(EXERCÍCIOS)
1. Indique se cada afirmação abaixo está de acordo com o texto sobre a quebra do sigilo das comunicações telefônicas, respondendo sim ou não e citando as palavras do texto que decidem a questão: (a) Os inquéritos que contêm provas obtidas na forma da lei correm em segredo de justiça. (b) A prova obtida sem a observância da lei pode ser usada em procedimentos administrativos. (c) O sistema centralizado de informações previsto no texto tem finalidade fiscal.
2. Retome o texto sobre a quebra do sigilo das comunicações telefônicas a partir do ponto em que ele termina.

━━ TEXTO FORNECIDO

Parágrafo único. Não se procederá a referida destruição enquanto for possível a revisão criminal.

Art. 16. Na hipótese de a quebra do sigilo das comunicações telefônicas de qualquer natureza revelar indícios de crime diverso daquele para o qual a autorização foi dada e que não lhe seja conexo, a autoridade deverá remeter ao Ministério Público os documentos necessários para as providências cabíveis.

Art. 17. A prova obtida por meio da quebra de sigilo das comunicações telefônicas de qualquer natureza realizada sem a observância desta Lei não poderá ser utilizada em qualquer investigação, processo ou procedimento, seja qual for sua natureza.

Art. 18. Correrão em segredo de justiça os inquéritos e processos que contiverem elementos informativos ou provas obtidos na forma desta Lei.

CAPÍTULO III

DAS DISPOSIÇÕES FINAIS

Art. 20. As gravações ambientais de qualquer natureza, quando realizadas pela autoridade policial, sujeitam-se às disposições desta Lei, no que couber.

Art. 21. Fica o Poder Executivo autorizado a instituir, para fins exclusivamente estatísticos e de planejamento de ações policiais, sistema centralizado de informações sobre quebra de sigilo de comunicações telefônicas de qualquer natureza, na forma do regulamento.

━━━━
━━ DADOS APRESENTADOS

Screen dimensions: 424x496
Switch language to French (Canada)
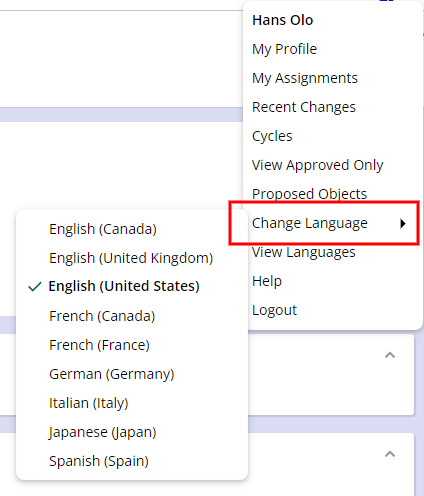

━━━━

(RESPOSTAS)
1.
(a) Sim: "Correrão em segredo de justiça os inquéritos e processos que contiverem elementos informativos ou provas obtidos na forma desta Lei."
(b) Não: "não poderá ser utilizada em qualquer investigação, processo ou procedimento, seja qual for sua natureza."
(c) Não: "para fins exclusivamente estatísticos e de planejamento de ações policiais".

2.
Parágrafo único. O sistema de que trata o caput não conterá o conteúdo das comunicações realizadas nem os códigos de identificação ou outros elementos e meios capazes de identificar os envolvidos, inclusive investigados e acusados.

Art. 22. A Agência Nacional de Telecomunicações - ANATEL regulamentará, no prazo de cento e oitenta dias, o padrão dos recursos tecnológicos e facilidades necessárias ao cumprimento desta Lei, a serem disponibilizados gratuitamente por todas as prestadoras responsáveis pela comunicação.

Art. 23. O Decreto-Lei no 2.848, de 7 de dezembro de 1940 - Código Penal, passa a vigorar acrescido do seguinte dispositivo:

Violação do sigilo das comunicações telefônicas

Art. 151-A. Violar sigilo de comunicação telefônica de qualquer natureza, sem autorização judicial ou com objetivos não autorizados em lei.

Pena — reclusão, de dois a quatro anos, e multa.

Parágrafo único. Incorre na mesma pena quem violar segredo de justiça de quebra do sigilo de comunicação telefônica de qualquer natureza.”

Art. 24. O art. 581 do Decreto-Lei no 3.689, de 3 de outubro de 1941 - Código de Processo Penal, passa a vigorar acrescido do seguinte inciso XXV:

“Art. 581. ................................................................

XXV — que indeferir o pedido de quebra do sigilo das comunicações telefônicas de qualquer natureza.”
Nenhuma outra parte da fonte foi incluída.